Embattled from the start, the human vortex in If I Forget is Michael Fischer (Daniel Cantor, firing on all cylinders). He’s a liberal (and assimilationist) professor of Jewish studies who has a huge axe to grind. About to be published, his perversely provocative book Forgetting the Holocaust forcefully argues that American Jews have been manipulated into mindless support of an increasingly nationalistic Israel (and its putative persecution of Palestinians) by the Zionists’ artful exploitation of the guilt of genocide. Unsurprisingly, Michael has become the target of concerted opposition and a growing petition to deny him tenure.
His family is, of course, equally upset by Michael’s supposed betrayal of the homeland and his reduction of one people’s appalling suffering to an abstraction. Accordingly, Michael’s 19-year-old daughter Abby, currently making a fraught pilgrimage to the Holy Land, is torn between her father’s atheism and her quest for a religious legacy. Her plight indicts the future as much as it pillories the past.
Michael’s siblings are distraught for reasons unique to each: Though seeking love outside the faith, spinster schoolteacher Sharon (combustible Elizabeth Ledo) defends tradition. This spitfire sister also lambastes Michael for not being there to take care of their late mother or, right now, helping with the ailing 75-year-old patriarch Lou (magisterial David Darlow), a WWII vet who feelingly remembers the liberation of Dachau. Troublemaking, pill-popping Holly (Gail Shapiro, engaged and engaging) is furious over the dispensation of the Fischer’s store, which she hopes to take over from its Spanish tenants and turn into a “Spaces and Places” interior-design outlet.

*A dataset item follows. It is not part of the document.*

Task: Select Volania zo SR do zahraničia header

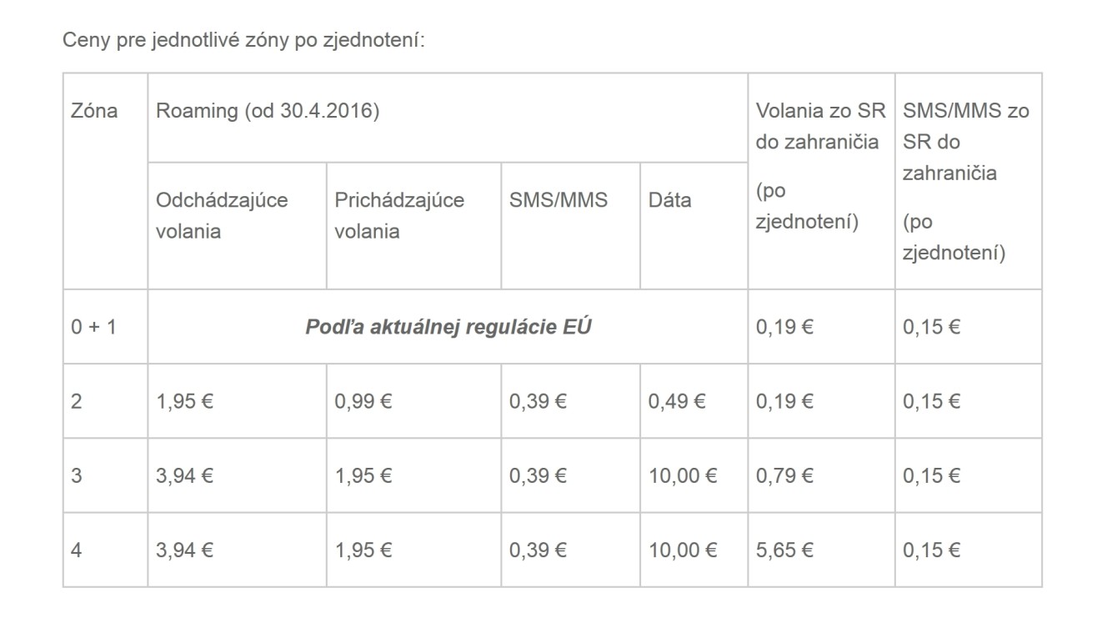Action: point(821,181)
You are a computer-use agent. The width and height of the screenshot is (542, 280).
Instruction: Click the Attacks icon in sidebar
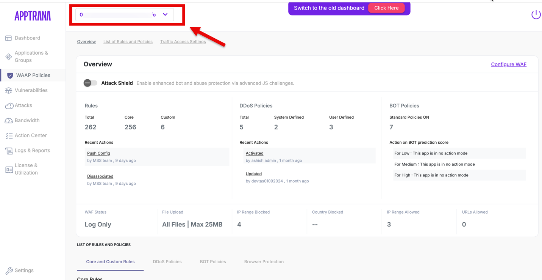click(x=9, y=106)
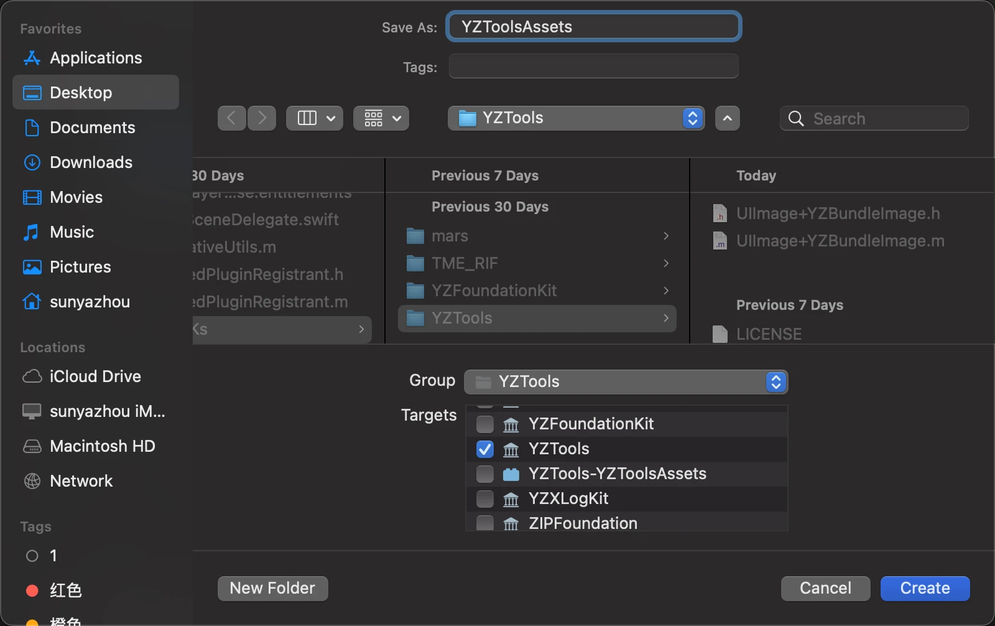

Caught in the crossfire, and so much collateral damage, are Michael’s goy wife Ellen (Heather Townshend), a peacemaker agonizing over Abby’s uncertain future; Holly’s husband Howard Kilberg, a lawyer who has financial secrets to hide along with a threat from the Internet; and his son Joey (a feckless Alec Boyd), a drifting slacker trying not to take sides.
Given these seven scrappy souls, it’s amazing how well and how much Stevenson — and director de Mayo — up the ante, raise the stakes, and escalate the emotions: One squabble builds on the next quarrel, reaching an impasse over the future of a much-contested store, the symbol of the Fischers’ continuity or collapse.
Along the rocky way, like Tevye the milkman on the cusp of change, we feel the pain of “progress,” knowing that imminent terrorist assaults on Washington and New York will force issues of familial loyalty and anti-Semitism into a terrible new context.
By far the most incendiary element in If I Forget, a title that ironically echoes the name of Michael’s screed, is its polarizing attack on of the Holocaust “grief industry”: It’s condemned as a self-interested appropriation of the suffering of six million for political purposes. As Michael says, “I don’t believe in ghosts!” But by play’s end Michael’s bitter accusations are mollified by a haunting poem of Hebrew remembrance.
In isolated spotlights it’s intoned by the entire extended family (including stroke-ridden Lou): Ostensibly written by the unseen Abby, it’s a passionate evocation of a once and future Jerusalem, both violent and visionary as it’s “swallowed back into the sand.”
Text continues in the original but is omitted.